As a sports physician, I’ve treated Olympic athletes from 33 countries, from every continent. It’s always a privilege to watch them excel in their sport. It would be easy to list off historic events that I’ve witnessed, such as being poolside and watching Michael Phelps win each of his eight swimming gold medals in Beijing in 2008, or watching Usain Bolt win his track races in London. But these are not the events that are truly memorable.

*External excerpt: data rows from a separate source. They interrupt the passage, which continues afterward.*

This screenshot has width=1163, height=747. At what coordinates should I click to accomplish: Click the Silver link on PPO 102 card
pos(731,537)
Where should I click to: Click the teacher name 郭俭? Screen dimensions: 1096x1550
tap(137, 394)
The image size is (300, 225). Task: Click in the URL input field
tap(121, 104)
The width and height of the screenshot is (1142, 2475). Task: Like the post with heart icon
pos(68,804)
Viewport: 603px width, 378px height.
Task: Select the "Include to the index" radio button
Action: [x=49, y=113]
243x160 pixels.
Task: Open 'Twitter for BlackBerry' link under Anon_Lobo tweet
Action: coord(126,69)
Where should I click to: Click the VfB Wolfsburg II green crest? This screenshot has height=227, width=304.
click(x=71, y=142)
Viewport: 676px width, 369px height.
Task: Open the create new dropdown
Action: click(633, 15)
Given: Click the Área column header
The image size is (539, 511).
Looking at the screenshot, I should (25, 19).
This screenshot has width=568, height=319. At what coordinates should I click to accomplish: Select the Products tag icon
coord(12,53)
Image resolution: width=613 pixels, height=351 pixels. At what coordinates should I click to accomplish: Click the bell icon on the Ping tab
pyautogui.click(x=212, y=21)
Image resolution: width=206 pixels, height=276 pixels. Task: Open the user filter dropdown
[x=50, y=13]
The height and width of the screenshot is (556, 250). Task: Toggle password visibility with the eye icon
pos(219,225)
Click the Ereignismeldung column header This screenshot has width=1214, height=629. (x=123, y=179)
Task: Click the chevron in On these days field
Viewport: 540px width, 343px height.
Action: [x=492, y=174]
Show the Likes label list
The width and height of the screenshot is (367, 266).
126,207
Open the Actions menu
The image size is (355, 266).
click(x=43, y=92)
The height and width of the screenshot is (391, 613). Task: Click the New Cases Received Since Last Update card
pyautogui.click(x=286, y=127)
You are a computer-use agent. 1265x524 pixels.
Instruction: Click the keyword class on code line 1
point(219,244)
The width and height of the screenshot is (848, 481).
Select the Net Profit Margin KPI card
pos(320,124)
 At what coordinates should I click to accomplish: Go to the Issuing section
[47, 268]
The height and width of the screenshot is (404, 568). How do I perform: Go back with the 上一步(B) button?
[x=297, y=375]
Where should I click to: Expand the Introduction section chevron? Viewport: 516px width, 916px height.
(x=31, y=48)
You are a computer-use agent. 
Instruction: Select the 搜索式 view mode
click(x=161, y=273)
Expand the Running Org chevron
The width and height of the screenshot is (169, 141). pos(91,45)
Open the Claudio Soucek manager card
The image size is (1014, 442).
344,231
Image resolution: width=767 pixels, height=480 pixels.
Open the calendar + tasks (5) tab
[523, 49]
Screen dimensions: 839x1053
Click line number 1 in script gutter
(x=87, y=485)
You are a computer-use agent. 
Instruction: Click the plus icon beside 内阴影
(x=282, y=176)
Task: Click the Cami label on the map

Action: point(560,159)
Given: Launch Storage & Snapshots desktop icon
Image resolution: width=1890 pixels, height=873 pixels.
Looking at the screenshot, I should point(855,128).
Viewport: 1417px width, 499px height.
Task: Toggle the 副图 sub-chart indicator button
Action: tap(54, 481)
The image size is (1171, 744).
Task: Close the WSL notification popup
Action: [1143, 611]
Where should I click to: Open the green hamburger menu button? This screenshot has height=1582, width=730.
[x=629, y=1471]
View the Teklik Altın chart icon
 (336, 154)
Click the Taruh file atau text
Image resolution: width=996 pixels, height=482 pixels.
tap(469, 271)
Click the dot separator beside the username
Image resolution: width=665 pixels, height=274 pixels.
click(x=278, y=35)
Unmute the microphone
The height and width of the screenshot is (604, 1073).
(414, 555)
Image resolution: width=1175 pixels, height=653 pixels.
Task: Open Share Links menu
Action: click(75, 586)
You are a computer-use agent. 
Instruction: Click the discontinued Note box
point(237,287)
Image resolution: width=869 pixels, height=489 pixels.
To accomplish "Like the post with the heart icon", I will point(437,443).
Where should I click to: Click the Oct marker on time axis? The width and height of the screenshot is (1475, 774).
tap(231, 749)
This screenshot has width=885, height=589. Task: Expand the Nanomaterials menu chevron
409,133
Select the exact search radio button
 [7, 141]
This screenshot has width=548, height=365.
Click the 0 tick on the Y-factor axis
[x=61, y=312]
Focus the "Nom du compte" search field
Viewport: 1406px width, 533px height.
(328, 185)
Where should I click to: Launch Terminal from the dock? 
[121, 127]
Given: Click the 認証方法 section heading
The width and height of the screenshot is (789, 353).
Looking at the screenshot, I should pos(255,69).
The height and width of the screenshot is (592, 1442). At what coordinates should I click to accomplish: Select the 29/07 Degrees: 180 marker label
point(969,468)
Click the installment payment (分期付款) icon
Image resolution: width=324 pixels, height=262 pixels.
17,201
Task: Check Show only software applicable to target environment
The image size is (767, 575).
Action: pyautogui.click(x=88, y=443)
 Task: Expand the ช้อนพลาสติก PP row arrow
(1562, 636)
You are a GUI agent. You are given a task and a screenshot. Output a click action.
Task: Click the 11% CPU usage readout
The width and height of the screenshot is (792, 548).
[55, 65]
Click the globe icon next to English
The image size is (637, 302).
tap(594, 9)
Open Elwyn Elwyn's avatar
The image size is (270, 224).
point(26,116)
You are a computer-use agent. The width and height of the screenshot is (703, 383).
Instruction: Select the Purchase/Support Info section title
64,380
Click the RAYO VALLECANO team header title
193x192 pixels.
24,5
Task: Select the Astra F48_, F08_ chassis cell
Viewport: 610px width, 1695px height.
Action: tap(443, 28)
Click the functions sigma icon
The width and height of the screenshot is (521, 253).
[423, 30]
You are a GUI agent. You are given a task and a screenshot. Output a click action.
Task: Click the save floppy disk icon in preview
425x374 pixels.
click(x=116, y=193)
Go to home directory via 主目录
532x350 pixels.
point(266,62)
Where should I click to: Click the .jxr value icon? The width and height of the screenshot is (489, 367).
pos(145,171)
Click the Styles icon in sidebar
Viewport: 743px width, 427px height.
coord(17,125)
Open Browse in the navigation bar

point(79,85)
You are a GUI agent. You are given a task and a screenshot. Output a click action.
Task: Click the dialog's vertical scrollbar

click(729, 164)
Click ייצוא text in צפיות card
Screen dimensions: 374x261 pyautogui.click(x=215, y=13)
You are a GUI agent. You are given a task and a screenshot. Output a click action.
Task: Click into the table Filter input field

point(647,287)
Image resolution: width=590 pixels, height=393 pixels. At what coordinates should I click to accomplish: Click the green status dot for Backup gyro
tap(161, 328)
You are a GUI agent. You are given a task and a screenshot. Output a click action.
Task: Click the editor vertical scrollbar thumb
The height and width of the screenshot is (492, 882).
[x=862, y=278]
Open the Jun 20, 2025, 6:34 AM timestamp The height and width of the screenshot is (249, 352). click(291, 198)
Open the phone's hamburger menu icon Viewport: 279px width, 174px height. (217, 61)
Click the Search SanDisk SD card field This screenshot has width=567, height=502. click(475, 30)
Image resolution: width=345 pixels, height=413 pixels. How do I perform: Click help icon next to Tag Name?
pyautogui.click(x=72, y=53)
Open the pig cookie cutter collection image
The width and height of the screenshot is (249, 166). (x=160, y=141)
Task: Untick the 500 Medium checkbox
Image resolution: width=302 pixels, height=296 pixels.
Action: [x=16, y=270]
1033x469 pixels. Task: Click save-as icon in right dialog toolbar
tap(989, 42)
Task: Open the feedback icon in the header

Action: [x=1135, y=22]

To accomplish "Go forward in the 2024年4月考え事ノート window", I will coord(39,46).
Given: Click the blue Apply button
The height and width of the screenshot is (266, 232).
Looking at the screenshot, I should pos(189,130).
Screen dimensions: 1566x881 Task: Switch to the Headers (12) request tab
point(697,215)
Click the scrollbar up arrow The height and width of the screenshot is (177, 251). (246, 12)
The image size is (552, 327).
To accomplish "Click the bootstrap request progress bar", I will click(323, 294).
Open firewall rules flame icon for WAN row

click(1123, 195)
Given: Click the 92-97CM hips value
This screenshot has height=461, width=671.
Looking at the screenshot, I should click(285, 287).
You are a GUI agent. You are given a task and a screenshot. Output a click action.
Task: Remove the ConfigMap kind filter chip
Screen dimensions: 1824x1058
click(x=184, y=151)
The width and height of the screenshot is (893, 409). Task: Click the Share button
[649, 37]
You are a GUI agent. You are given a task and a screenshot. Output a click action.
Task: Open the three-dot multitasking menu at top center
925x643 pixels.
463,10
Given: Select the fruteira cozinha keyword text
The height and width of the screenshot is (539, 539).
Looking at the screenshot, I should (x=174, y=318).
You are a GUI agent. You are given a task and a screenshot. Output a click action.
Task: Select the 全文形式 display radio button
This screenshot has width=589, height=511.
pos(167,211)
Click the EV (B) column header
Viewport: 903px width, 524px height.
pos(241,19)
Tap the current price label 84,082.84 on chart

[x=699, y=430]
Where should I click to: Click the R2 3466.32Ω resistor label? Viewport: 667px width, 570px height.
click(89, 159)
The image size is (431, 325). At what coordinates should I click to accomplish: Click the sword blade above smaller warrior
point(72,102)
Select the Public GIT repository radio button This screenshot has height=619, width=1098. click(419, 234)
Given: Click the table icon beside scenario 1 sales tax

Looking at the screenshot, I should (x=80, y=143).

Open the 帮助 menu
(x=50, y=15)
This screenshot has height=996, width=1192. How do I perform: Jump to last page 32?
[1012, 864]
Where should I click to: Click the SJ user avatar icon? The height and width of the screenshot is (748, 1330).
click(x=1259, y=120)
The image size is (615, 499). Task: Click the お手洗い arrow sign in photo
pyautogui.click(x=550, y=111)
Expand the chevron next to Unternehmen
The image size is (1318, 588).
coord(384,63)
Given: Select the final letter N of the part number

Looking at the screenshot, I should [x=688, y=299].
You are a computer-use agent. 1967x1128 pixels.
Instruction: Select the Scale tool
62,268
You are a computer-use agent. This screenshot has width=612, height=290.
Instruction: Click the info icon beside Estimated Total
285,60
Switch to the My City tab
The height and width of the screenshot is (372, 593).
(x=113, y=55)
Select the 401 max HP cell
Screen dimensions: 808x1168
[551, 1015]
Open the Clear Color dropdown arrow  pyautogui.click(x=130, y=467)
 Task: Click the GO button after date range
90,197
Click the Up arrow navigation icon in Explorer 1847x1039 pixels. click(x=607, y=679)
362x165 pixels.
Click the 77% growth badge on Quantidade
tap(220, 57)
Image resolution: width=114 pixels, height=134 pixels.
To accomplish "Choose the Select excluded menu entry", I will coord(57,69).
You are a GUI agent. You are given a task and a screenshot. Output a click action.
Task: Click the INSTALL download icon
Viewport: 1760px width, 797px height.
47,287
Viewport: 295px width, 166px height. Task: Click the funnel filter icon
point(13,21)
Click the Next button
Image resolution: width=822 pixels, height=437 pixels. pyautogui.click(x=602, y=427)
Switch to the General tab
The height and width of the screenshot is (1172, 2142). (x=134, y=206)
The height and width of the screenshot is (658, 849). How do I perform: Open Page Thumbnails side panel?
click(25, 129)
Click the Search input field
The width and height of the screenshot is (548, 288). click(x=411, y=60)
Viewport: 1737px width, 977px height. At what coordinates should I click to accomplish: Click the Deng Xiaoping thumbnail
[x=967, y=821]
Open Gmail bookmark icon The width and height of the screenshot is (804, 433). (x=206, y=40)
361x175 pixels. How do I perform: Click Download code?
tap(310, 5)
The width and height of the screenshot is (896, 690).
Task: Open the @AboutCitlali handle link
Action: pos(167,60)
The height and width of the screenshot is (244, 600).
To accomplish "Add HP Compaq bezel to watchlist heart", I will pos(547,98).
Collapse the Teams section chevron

The privilege of being a sports medicine specialist is in being part of the athletes’ journey to success – witnessing the struggles, helping them overcome and recover both mentally and physically, then ultimately watching them perform at their best.
The truly memorable events for me are watching Lim Heem Wei qualify and compete as the first Singaporean gymnast at an Olympic Games in London in 2012, and watching Singapore Olympic rower Saiyidah Aisyah compete in the 2016 Rio Olympics. Both of these are memorable based on the journeys and adversities they overcame to get to that position. I also remember assessing Joseph Schooling for the first time as a shy 13-year-old and asking him about his goal, then getting the honest reply – “I’m going to be an Olympic champion!” – and seeing it come true.
What are the most common types of sports injuries?
It depends on the sport! Overall, ankle sprains and knee injuries are common for most field-based sports, and shoulder and back injuries occur most for overhead sports such as swimming and badminton.
What are your top tips to preventing such injuries?
Adequate strength, movement competency and monitoring of training load. These are simple principles to follow in any prevention programme. In reality, we are fighting a battle between sedentary behaviour in school or at work, with extreme human movement in fast and explosive sporting endeavours. We need to realise that what we do on a daily basis has a knock-on effect on how we perform on the field!